The Impact of Evaluation – Making the rhetoric the reality around ILEs
There are a small number of examples, where evaluation of different learning spaces has driven sustained and measured improvement in schools. One such example is the seven-year partnership between the Anglican Church Grammar School (Churchie) and the University of Melbourne’s Learning Environments Applied Research Network (LEaRN) through the work of Associate Professor Wes Imms. The partnership started with a modest refurbishment of a single classroom space in 2011 and development of an evidence base and corporate understanding to inform the strategic building projects ‘Hayward Midson Creative Precinct’ and ‘the Centenary Library’. The evaluative process provided evidence that both traditional classroom and open-plan spaces impose a similar restrictive pedagogical paradigm on its occupants, with neither able to support the complete pedagogical cycle.
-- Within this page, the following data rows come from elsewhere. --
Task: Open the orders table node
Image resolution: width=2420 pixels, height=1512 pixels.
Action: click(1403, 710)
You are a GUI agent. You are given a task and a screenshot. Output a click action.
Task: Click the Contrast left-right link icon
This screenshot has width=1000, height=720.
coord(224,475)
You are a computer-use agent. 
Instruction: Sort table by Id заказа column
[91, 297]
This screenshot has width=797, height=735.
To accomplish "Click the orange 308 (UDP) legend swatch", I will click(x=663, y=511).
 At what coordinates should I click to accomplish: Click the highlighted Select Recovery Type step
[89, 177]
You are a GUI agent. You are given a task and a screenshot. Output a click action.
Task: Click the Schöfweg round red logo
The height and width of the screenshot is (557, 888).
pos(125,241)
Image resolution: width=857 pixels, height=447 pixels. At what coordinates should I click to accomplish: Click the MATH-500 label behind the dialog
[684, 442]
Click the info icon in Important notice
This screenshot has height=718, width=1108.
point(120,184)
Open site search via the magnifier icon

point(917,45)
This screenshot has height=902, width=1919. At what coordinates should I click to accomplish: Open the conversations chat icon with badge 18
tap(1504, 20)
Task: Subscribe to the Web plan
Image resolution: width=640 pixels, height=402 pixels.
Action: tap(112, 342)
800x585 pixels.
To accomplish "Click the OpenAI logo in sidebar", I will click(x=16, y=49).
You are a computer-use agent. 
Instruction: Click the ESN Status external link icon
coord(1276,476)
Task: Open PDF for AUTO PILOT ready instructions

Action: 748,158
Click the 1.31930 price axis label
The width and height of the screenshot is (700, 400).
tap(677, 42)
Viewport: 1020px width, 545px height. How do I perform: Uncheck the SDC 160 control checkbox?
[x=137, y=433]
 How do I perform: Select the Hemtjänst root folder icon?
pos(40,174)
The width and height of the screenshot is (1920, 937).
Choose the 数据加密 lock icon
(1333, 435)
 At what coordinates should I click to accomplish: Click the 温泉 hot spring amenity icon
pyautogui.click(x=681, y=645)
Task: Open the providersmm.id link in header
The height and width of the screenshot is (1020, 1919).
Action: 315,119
The iterative and longitudinal process of evaluation not only identified those designs, materials, and technologies that worked (and those that did not) but developed the spatial competency of its teachers. Central to their success was the provision of continuous feedback to individual teachers, which developed a pedagogical understanding of what different spatial layouts (both traditional and ILE) can and cannot support (spatial competency). This iterative process improved teacher understanding of their general practice and highlighted the correlation with improvements in student academic outcomes. It supported a perceptible change in the teaching culture of the school. Teachers are more perceptible to opening up their classroom to peer observations and engaging in conversations about their practice informed by observational feedback. There is a growing cohort of teachers actively discussing how different technologies and spaces affects their practice and the shapes student learning experiences.